> Extract
★ ★ ★ ★ ★

With unemployment rates hovering around 5.5%, the broader labor market in the United States (US) continues to inch closer to a full recovery from the Great Recession of 2008-09. Labor conditions inside the technology sector are even more robust: voluntary turnover is rising and the competition for all forms of skilled talent, including engineers, sales reps, UI/UX designers and product marketers, is fierce.
As a result, technology firms are increasingly reliant on a variety of compensation vehicles to attract new talent to their growing workforces, including sign-on bonuses, increased starting salaries and new-hire long-term incentive grants.
The results of increased competition are evident across our business. Our consultants face frequent questions about the pace with which salaries are changing, as well as numerous inquiries on the many new benefits programs employed by companies to lure in talent. Similarly, results from the Radford Global Technology Survey continue to show steady increases in wages for nearly all jobs.
Beyond salaries, it is important to benchmark equity compensation as well. Yet, simply benchmarking the size of new-hire awards does not tell the full story. Individual new-hire equity activity is often driven by case-by-case factors, so a "big picture" view is important to consider. Significant structural changes are afoot, and to truly understand the pace of change in new-hire equity awards, it is important to consider a less visible metric: the ratio of new-hire equity award sizes to ongoing equity award sizes.
A Brief History Lesson
As stock markets ascend, employees who hold stock begin to have more and more skin in the game—strengthening their pay-for-performance link and providing an increased retentive benefit to their current employers. In this type of environment, the task of attracting the best possible new employees becomes more difficult, as new-hire equity awards have to replace a growing stockpile of unvested equity value. Out of simple necessity, the size of new-hire awards increase and new-hire grants relative to ongoing equity awards, especially for key jobs, begins to rise.
In the late 1990s, as the US economy accelerated into the dot-com era, the ratio of new-hire to ongoing employee equity grants was roughly 3:1. Technology companies were flush with shares and eager to hire candidates with highly sought-after skills. However, after the dot-com bubble burst and stricter equity compensation accounting rules were put into place, technology companies began to use less equity as they migrated away from stock options to restricted stock, pushing the ratio down to 2:1 or lower.

★ ★ ★ ★ ★

> Materials provided
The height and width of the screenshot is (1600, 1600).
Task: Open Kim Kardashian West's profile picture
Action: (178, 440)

★ ★ ★ ★ ★

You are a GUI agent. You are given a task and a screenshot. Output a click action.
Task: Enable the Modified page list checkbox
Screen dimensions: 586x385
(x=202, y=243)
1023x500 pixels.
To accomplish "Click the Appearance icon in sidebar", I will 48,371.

★ ★ ★ ★ ★

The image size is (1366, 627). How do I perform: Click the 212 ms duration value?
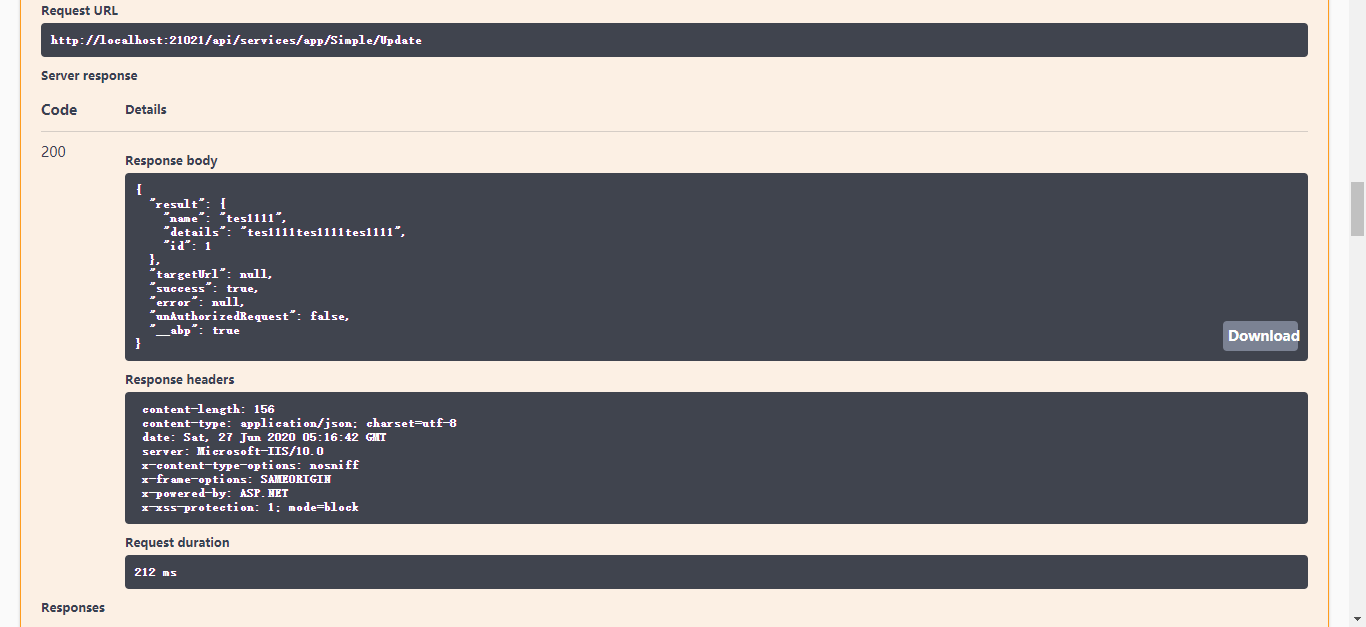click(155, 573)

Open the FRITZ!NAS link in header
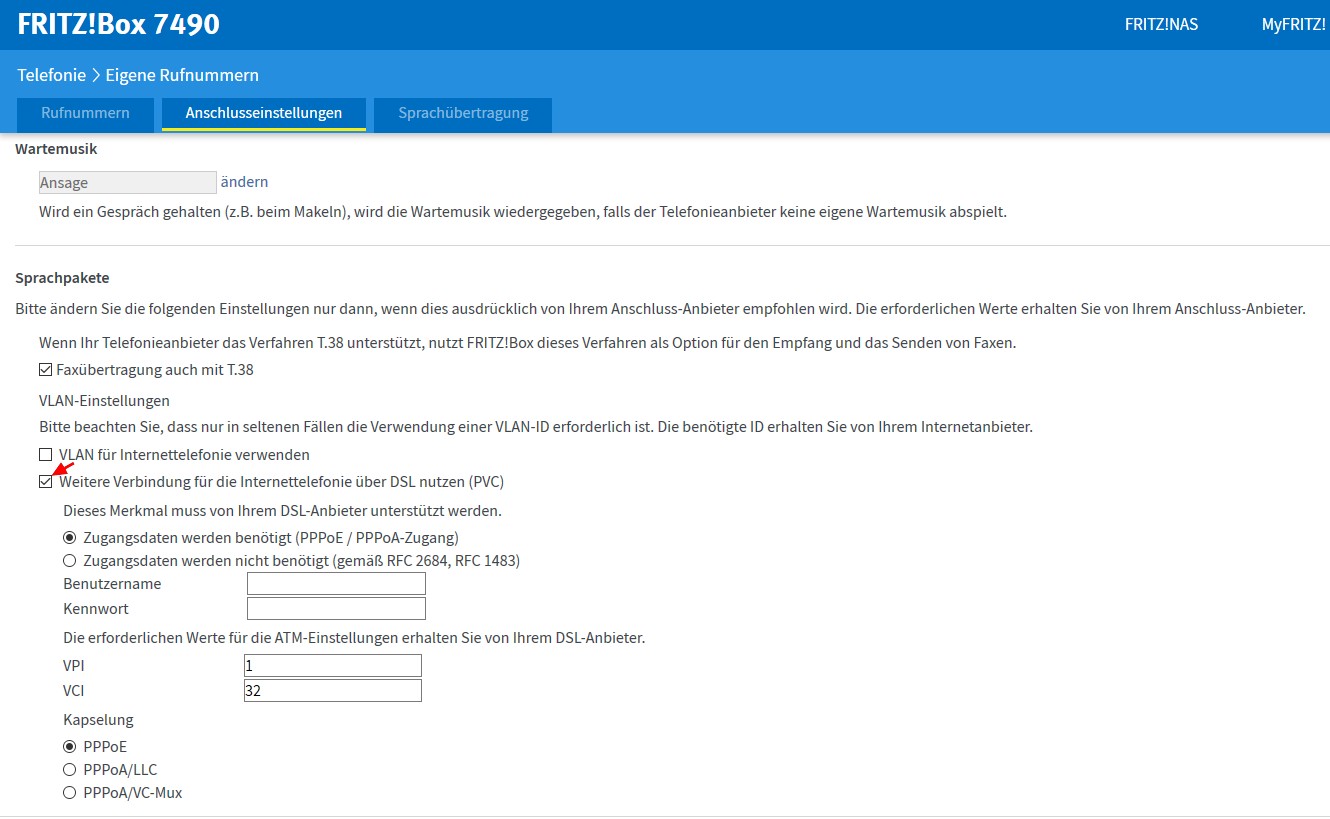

★ ★ ★ ★ ★

> Task requirements
1. Print the passage on new-hire equity compensation word for word, beginning at the words "With unemployment rates" and stopping after "long-term incentive grants.".
2. Update the lines of the listing that run from the line containing "You are a GUI" through the line containing "I will 48,371." by changing "checkbox" to "toggle" and keeping everything else the same. Output only those lines.

> Task answers
1.
With unemployment rates hovering around 5.5%, the broader labor market in the United States (US) continues to inch closer to a full recovery from the Great Recession of 2008-09. Labor conditions inside the technology sector are even more robust: voluntary turnover is rising and the competition for all forms of skilled talent, including engineers, sales reps, UI/UX designers and product marketers, is fierce.
As a result, technology firms are increasingly reliant on a variety of compensation vehicles to attract new talent to their growing workforces, including sign-on bonuses, increased starting salaries and new-hire long-term incentive grants.

2.
You are a GUI agent. You are given a task and a screenshot. Output a click action.
Task: Enable the Modified page list toggle
Screen dimensions: 586x385
(x=202, y=243)
1023x500 pixels.
To accomplish "Click the Appearance icon in sidebar", I will 48,371.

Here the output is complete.